Amália Clélia Klopper é o meu nome verdadeiro, mas adotei o pseudônimo MEG KLOPPER porque as iniciais formam uma frase que representou algo muito importante em minha vida. Nasci em Niterói, Rio de Janeiro, no dia 03 de maio de 1960. Sou formada em Secretariado, Técnica de Contabilidade e Administração de Empresas e, atualmente, sou empresária e ainda estudante. Aliás, estudar, pesquisar e escrever são minhas paixões.
Escrevo desde minha infância. Minha primeira poesia foi escrita aos 9 anos de idade e se chamava SOL - O NOSSO AMIGO.
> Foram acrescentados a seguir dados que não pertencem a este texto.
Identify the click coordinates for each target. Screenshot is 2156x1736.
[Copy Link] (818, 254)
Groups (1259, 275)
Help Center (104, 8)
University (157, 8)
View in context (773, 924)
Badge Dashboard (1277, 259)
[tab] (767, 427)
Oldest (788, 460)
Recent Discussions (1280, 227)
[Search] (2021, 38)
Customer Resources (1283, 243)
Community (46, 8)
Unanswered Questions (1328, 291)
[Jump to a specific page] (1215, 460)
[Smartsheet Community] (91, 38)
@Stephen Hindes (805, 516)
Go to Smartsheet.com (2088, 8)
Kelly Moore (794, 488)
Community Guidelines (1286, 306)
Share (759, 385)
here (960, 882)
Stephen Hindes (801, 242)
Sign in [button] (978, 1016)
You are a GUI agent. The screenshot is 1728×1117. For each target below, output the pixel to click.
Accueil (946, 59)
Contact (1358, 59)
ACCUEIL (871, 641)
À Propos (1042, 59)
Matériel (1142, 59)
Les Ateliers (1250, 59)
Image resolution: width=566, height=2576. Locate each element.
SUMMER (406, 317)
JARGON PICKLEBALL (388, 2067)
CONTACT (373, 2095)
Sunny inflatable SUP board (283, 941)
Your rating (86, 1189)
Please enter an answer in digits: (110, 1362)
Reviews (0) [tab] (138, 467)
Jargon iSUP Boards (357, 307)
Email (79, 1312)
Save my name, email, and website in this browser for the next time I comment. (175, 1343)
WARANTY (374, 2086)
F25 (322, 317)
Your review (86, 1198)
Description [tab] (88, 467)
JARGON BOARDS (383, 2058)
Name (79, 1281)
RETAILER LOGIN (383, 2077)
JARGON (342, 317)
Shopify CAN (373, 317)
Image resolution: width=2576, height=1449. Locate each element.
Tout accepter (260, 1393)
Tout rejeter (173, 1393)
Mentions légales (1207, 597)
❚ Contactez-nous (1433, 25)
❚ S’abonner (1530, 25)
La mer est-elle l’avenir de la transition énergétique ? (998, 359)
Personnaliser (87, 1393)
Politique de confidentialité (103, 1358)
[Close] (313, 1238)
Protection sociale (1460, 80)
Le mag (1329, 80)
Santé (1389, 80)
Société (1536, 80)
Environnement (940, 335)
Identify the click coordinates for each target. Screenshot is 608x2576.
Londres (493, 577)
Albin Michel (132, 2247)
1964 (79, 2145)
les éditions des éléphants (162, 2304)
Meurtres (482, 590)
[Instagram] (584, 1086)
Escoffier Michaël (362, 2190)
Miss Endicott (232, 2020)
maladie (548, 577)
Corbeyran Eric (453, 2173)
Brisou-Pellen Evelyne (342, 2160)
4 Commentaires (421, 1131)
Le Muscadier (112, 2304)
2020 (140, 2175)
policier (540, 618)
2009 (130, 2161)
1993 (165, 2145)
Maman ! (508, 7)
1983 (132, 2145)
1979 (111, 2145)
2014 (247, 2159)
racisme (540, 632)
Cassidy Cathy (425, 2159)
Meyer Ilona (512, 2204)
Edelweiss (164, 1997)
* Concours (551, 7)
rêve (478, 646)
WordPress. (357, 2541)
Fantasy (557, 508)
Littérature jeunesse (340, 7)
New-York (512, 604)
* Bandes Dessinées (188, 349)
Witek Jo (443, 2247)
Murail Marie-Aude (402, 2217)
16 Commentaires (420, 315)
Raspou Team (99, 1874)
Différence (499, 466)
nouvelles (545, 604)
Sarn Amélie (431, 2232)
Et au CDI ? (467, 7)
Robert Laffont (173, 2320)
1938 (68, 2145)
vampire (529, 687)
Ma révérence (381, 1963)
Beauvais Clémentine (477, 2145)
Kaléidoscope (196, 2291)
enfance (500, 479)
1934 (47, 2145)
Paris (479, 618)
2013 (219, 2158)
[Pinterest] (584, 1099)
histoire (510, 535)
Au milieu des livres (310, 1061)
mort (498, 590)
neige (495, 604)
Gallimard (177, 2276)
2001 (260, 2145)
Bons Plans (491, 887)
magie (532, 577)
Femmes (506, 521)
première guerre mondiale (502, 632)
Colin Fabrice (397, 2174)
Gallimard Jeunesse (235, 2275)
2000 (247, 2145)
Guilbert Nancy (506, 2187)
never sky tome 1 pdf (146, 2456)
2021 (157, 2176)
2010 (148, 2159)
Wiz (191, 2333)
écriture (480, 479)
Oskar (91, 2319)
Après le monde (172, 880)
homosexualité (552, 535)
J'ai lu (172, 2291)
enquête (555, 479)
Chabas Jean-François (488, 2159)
- Membro efetivo da Apolo (Academia Poçoense de Letras) - BAHIA, cadeira nº 24.
- Membro efetivo da AVBL –Academia Virtual Brasileira de Letras, cadeira nº 365,
- Cônsul de Niterói Z_C_ para Poetas Del Mundo, nomeada em 30/06/07.
http://www.poetasdelmundo.com/verInfo_america.asp?ID=1315

-Publico meu textos em vários sites...
-Participei de várias cirandas literárias, ensaios poéticos diversos, fui escritora espírita durante algum tempo e participei das seguintes Antologias Poéticas:

*Ano: 2006
-Antologia Escritores Brasileiros, e Autores de Países de Língua Portuguesa – 2a Edição
Autores: MEG KLOPPER e outros
Editora: RB Editora

-Antologia Escritores Brasileiros, e Autores de Países de Língua Portuguesa – 4a Edição
Autores: MEG KLOPPER e outros
Editora: Benedictis

*Ano: 2007
-SETE ESTRELAS DA POESIA 1a Edição
Autores: MEG KLOPPER e outros
Editora: RB Editora

- 2ª Antologia Poética Literária – Edição Histórica – AVBL.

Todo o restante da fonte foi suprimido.